■ **SUPPLIED DATA**
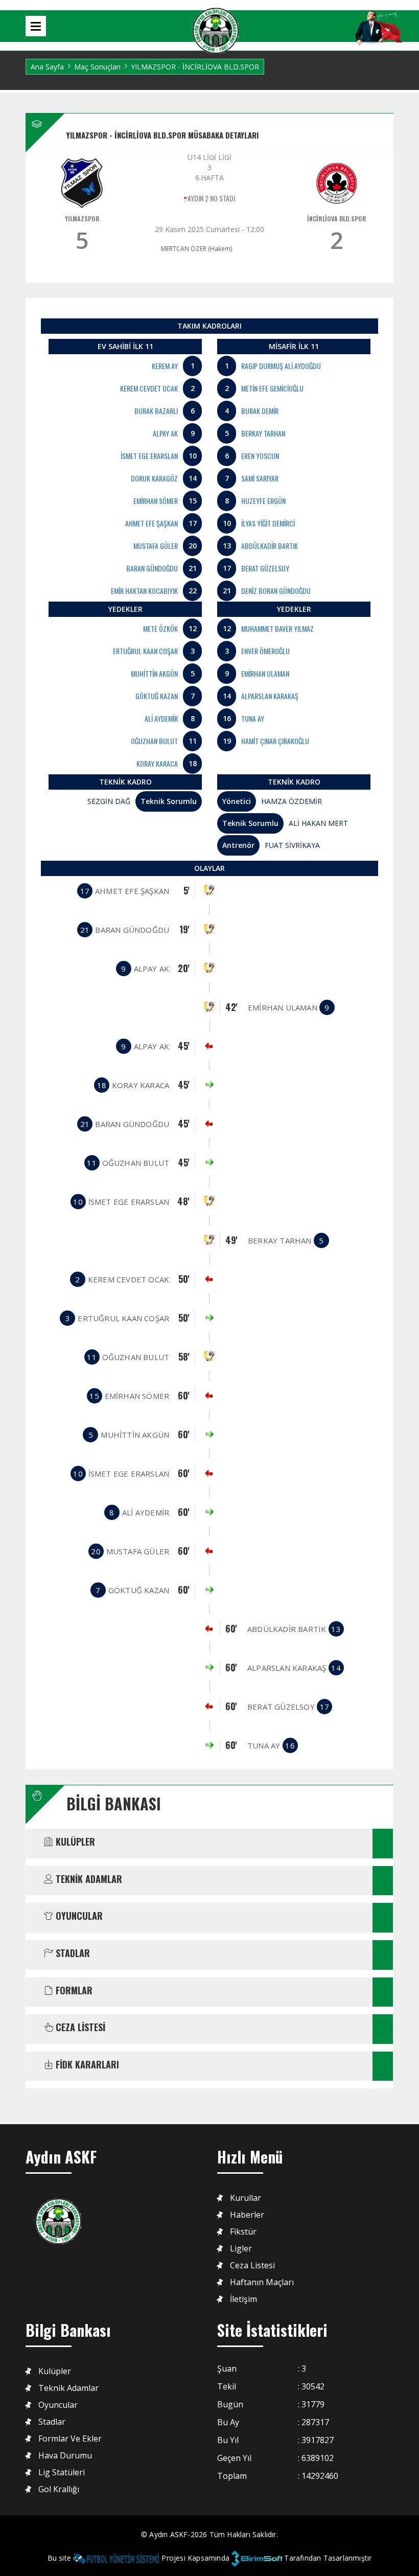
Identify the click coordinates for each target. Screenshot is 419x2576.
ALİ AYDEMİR (161, 718)
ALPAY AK (165, 433)
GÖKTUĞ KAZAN (156, 696)
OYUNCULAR (78, 1916)
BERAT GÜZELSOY (265, 568)
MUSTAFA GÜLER (155, 545)
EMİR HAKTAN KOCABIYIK (144, 590)
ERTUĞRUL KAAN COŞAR (145, 651)
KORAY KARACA (157, 763)
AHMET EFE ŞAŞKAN (151, 523)
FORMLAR (72, 1990)
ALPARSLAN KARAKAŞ (269, 696)
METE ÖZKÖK (160, 628)
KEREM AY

■ **TASK PROMPT**
Please copy every record above exactly, but leave the pictures out.

■ **PROBLEM SOLUTION**
Identify the click coordinates for each target. Screenshot is 419x2576.
ALİ AYDEMİR (161, 718)
ALPAY AK (165, 433)
GÖKTUĞ KAZAN (156, 696)
OYUNCULAR (78, 1916)
BERAT GÜZELSOY (265, 568)
MUSTAFA GÜLER (155, 545)
EMİR HAKTAN KOCABIYIK (144, 590)
ERTUĞRUL KAAN COŞAR (145, 651)
KORAY KARACA (157, 763)
AHMET EFE ŞAŞKAN (151, 523)
FORMLAR (72, 1990)
ALPARSLAN KARAKAŞ (269, 696)
METE ÖZKÖK (160, 628)
KEREM AY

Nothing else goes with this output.